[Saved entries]
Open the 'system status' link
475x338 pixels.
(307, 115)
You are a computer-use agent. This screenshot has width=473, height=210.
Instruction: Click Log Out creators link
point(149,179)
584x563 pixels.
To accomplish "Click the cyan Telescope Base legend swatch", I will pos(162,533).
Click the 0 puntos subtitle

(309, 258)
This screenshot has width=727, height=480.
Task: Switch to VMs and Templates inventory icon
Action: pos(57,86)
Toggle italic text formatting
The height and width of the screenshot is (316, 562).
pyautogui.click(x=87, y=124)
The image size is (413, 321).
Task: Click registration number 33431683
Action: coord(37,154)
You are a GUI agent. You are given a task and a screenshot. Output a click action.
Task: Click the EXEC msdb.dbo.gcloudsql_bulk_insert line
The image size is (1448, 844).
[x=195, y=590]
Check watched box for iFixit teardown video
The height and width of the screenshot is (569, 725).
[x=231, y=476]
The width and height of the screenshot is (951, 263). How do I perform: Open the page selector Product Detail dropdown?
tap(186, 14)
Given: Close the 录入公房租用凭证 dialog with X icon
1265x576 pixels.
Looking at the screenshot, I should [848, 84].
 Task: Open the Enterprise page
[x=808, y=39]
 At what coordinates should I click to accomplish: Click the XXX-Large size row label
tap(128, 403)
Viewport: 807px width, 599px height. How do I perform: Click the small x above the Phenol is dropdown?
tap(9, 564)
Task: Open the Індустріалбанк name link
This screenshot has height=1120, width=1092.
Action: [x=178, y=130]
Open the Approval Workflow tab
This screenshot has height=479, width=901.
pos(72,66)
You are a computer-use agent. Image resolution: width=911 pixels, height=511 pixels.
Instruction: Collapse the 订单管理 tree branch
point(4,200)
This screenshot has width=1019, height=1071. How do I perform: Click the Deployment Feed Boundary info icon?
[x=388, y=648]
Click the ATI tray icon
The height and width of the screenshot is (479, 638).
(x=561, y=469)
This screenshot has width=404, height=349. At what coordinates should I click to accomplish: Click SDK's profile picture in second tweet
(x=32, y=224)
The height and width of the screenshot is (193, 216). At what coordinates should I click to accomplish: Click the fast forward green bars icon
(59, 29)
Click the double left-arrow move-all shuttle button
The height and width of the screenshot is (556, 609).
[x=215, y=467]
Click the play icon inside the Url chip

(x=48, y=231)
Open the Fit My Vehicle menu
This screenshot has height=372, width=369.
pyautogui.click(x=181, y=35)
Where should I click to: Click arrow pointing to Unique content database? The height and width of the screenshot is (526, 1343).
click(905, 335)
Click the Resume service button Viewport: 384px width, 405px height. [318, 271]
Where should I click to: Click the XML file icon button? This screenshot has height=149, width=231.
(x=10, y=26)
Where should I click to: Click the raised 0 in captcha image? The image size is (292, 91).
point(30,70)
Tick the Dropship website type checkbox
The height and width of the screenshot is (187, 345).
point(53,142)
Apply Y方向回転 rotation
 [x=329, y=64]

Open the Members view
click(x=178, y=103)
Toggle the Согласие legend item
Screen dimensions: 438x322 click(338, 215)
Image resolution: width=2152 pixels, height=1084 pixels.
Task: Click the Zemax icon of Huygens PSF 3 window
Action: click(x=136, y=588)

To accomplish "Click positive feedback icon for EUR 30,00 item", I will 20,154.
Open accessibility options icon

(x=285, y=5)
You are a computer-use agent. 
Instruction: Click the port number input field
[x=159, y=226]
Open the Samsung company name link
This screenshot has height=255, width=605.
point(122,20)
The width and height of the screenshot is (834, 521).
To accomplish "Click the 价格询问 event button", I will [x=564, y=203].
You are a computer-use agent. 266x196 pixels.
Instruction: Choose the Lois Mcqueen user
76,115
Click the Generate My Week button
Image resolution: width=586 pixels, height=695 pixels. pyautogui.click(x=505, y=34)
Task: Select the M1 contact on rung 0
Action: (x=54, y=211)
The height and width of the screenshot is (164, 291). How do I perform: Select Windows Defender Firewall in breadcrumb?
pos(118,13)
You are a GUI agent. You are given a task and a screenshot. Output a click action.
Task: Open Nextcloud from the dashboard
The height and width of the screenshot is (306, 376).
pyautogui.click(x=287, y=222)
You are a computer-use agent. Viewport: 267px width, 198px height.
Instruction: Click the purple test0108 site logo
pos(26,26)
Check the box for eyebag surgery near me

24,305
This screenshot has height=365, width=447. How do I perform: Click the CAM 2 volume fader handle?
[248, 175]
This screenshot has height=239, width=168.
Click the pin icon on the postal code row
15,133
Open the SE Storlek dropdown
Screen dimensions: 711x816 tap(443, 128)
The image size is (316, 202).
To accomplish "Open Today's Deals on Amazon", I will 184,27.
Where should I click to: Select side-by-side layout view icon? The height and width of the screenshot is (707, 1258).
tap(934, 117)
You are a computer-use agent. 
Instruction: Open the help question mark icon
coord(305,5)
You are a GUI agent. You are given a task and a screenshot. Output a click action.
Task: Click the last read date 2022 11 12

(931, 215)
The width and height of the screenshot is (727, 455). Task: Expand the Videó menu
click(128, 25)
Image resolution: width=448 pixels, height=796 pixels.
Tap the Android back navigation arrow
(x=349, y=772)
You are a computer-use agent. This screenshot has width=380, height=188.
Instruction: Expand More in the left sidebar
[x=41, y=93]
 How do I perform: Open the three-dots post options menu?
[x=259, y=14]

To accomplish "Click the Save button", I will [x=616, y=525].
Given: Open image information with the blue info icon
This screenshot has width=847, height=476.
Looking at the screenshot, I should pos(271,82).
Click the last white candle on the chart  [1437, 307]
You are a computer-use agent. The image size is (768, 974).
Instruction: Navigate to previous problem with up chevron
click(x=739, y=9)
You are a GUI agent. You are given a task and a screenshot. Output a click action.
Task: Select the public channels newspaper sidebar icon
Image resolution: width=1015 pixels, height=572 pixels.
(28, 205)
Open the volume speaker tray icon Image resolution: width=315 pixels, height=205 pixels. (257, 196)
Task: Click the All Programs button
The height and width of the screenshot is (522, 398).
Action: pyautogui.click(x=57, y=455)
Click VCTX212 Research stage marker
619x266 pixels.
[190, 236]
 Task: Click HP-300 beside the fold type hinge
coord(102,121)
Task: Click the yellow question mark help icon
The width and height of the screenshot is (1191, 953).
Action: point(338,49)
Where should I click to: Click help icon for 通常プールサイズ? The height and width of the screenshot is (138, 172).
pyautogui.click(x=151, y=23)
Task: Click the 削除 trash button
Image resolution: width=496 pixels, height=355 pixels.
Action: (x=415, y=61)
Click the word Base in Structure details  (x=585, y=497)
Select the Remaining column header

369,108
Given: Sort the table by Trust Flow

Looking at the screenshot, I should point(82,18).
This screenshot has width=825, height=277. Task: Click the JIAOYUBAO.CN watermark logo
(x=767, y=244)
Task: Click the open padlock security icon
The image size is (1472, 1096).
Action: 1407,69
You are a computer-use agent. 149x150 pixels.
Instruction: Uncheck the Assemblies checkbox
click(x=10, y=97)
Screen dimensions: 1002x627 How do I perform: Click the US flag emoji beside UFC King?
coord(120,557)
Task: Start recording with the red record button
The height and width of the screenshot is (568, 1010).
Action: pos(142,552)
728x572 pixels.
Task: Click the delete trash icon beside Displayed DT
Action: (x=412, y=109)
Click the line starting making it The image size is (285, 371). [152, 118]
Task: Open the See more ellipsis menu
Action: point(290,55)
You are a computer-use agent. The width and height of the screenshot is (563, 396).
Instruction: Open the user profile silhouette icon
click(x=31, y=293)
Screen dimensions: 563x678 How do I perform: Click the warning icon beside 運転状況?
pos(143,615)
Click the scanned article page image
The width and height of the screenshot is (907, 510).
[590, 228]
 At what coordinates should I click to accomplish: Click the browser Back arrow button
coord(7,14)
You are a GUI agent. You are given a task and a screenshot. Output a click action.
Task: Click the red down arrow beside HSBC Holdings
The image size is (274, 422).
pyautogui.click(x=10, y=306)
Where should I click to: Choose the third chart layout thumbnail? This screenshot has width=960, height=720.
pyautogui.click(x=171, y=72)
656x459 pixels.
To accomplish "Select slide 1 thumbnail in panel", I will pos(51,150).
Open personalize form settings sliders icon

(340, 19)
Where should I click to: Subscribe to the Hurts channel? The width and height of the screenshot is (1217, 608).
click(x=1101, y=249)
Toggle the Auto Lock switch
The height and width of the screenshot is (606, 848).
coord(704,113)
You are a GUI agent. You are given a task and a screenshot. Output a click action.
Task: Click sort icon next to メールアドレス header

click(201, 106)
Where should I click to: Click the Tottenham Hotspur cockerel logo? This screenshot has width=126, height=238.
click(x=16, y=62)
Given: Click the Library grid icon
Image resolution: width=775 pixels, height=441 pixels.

- **Goal of the exercise**
Output the lines above exactly, but only those between the line holding "Instruction: Click the purple" and the line holding "Image resolution: width=448", inclusive.

- **Exercise solution**
Instruction: Click the purple test0108 site logo
pos(26,26)
Check the box for eyebag surgery near me

24,305
This screenshot has height=365, width=447. How do I perform: Click the CAM 2 volume fader handle?
[248, 175]
This screenshot has height=239, width=168.
Click the pin icon on the postal code row
15,133
Open the SE Storlek dropdown
Screen dimensions: 711x816 tap(443, 128)
The image size is (316, 202).
To accomplish "Open Today's Deals on Amazon", I will 184,27.
Where should I click to: Select side-by-side layout view icon? The height and width of the screenshot is (707, 1258).
tap(934, 117)
You are a computer-use agent. 
Instruction: Open the help question mark icon
coord(305,5)
You are a GUI agent. You are given a task and a screenshot. Output a click action.
Task: Click the last read date 2022 11 12

(931, 215)
The width and height of the screenshot is (727, 455). Task: Expand the Videó menu
click(128, 25)
Image resolution: width=448 pixels, height=796 pixels.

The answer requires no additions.